# Aim of the exercise:
Turn the lines of the items below into a Markdown table with the columns "Row" and "Line," numbering each row and skipping blank lines. Leave the pictures out.

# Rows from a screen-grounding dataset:
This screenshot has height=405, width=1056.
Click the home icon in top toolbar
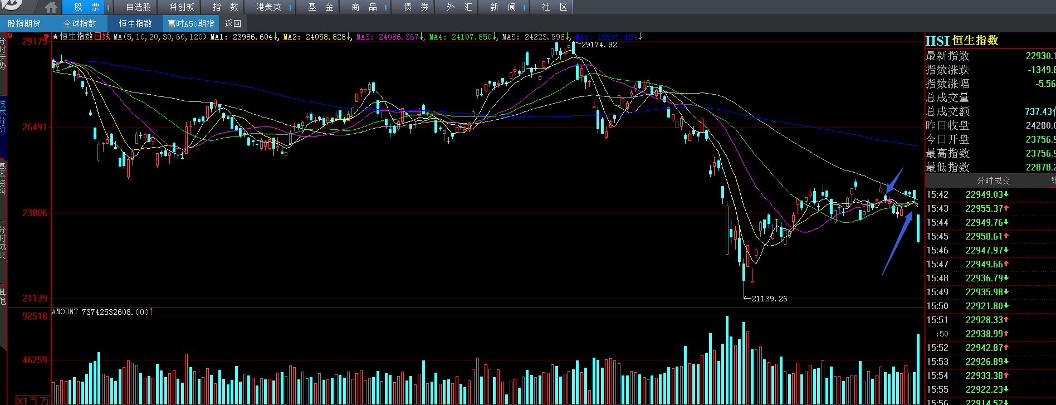pos(51,7)
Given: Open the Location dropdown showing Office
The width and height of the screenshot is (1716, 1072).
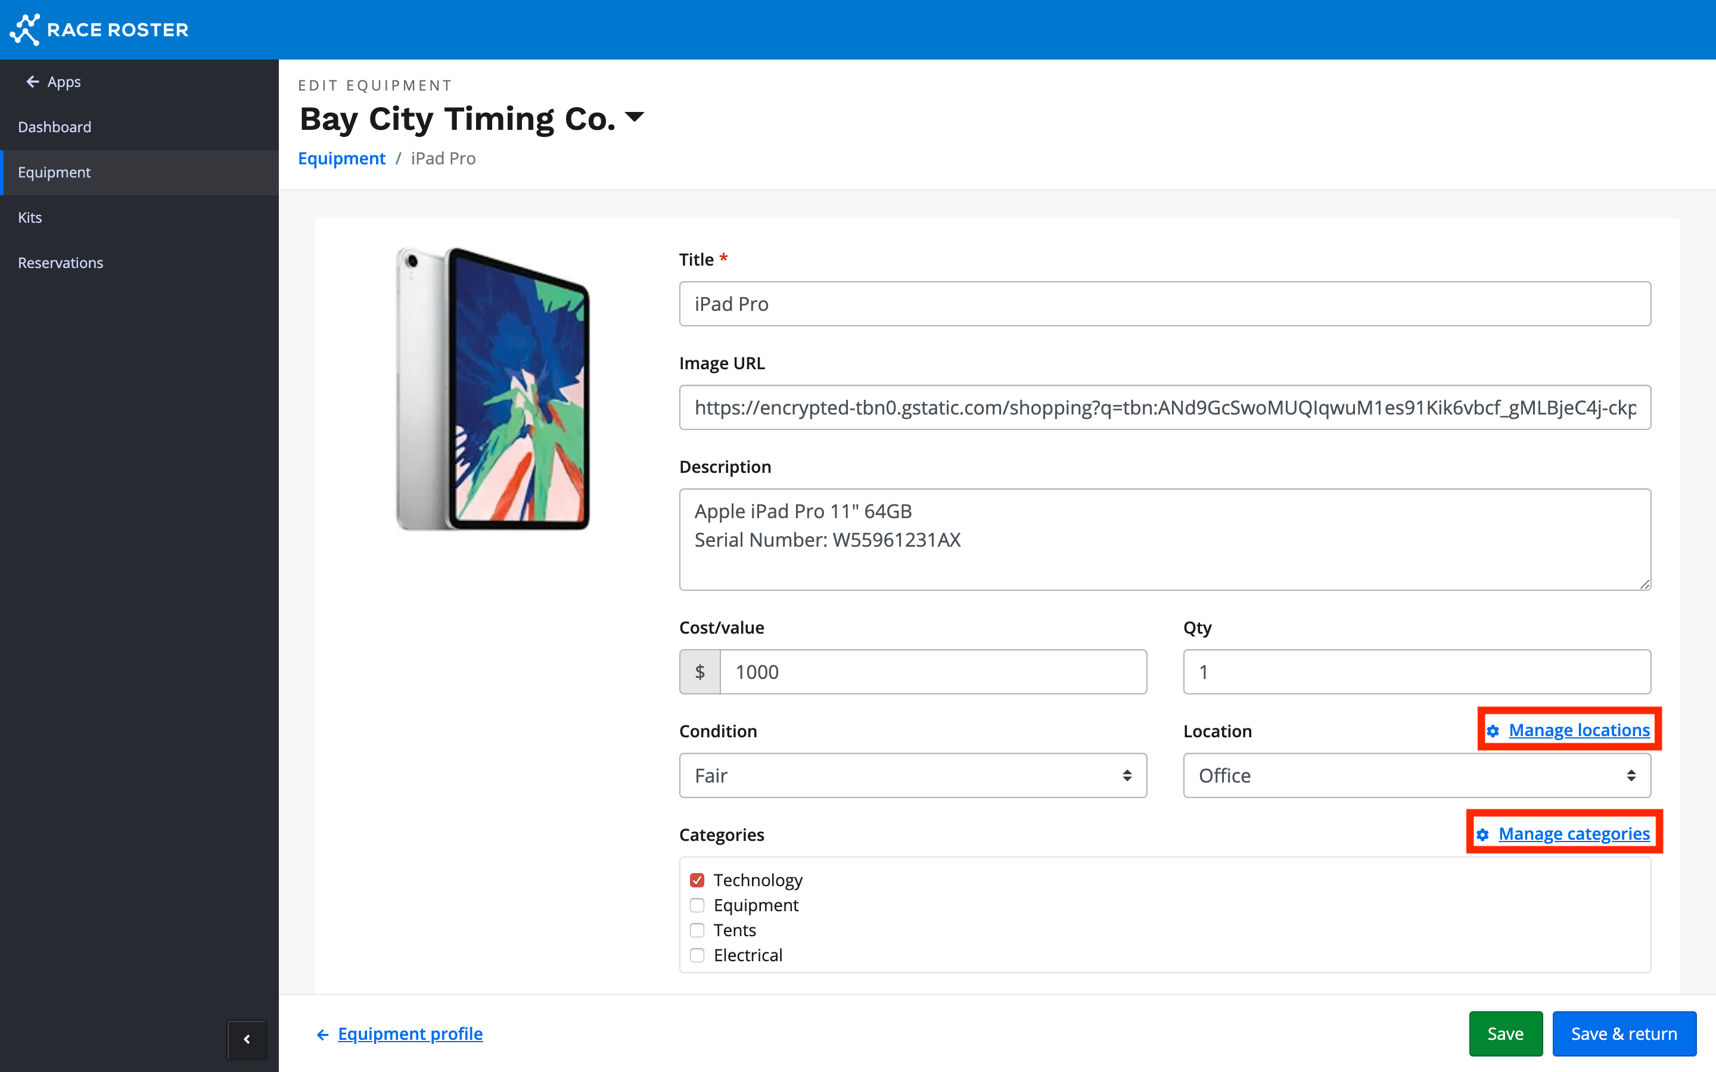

# Full output:
| Row | Line |
|---|---|
| 1 | This screenshot has height=405, width=1056. |
| 2 | Click the home icon in top toolbar |
| 3 | pos(51,7) |
| 4 | Given: Open the Location dropdown showing Office |
| 5 | The width and height of the screenshot is (1716, 1072). |